On page 69, the travelers have found themselves caught up in a bizarre ancient custom known as ‘The Cripples Wedding’. This scene is based on historical fact. People believed that if they married the two most wretched people in their village together in a graveyard at the community’s expense, it would save the village from the Black Death. The practice was widespread in Medieval Europe, and the last recorded case I’ve found took place in Krakow, in Poland, in the19th Century.
Camelot has just witnessed the humiliating spectacle in which the bride, who is blind and eaten-up with arthritis, is forced to consummate the marriage in the graveyard in front of all the villagers. Though Camelot likes to portray himself as cynical, he feels great compassion for the woman. He tries to comfort her in the only way he can, by giving her the ‘relic’ of a saint.
Page 69 also conceals an important clue to something which will happen much later in the novel, for unknown to Camelot, that apparently harmless ‘relic’ will come back to haunt him and will be used against him with devastating results.
Extract from Page 69:
So what if she had no choice in her bridegroom? In that, she was no different from any highborn lady in the land, even a merchant’s daughter. For if land, trade or money is entailed, then marriage is simply a business transaction to be negotiated by the parents. Many a bride on her wedding night has passed from girl to woman with her eyes tightly shut and her teeth clenched, praying it will soon be over. No, all things considered, you could argue that the crippled bride had been treated no worse than any royal princess. But then, the flames of a fire are not made less painful by the knowledge that others are burning with you.
I took out of my scrip a little wisp of stiff coarse hair bound up with a white thread and placed it in her lap. She touched it tentatively, a puzzled expression on her face.
“A wedding gift for you, a relic. A few hairs from St Uncumber’s beard. You know of St Uncumber?”

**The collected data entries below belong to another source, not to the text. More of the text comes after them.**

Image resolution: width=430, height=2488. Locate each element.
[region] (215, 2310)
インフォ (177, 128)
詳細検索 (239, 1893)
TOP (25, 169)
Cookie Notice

She slowly shook her head.
“Her real name was Wilgefortis. She was a princess of Portugal whose father tried to force her to marry the King of Sicily, but she’d taken a vow to remain a virgin, so she prayed that the Blessed Virgin would make her unattractive to her betrothed. Her prayers were answered with a beard that sprouted on her face. The King of Sicily withdrew in horror when he saw it and immediately called off the wedding. But the princess didn’t have to live long with her beard. Her father, in a rage, had her crucified. Now women pray to her to be unencumbered from their husbands or any burden they bear. You could use this to pray for that too… if you wished.”
As I turned to go, she pressed her two hands tightly against the relic, the tears coursing once more down her hollow cheeks. A wisp of hair is not much to pin your hopes upon, but sometimes a wisp is all the hope you can give and it can be enough.
Learn more about the author and her work at Karen Maitland's website.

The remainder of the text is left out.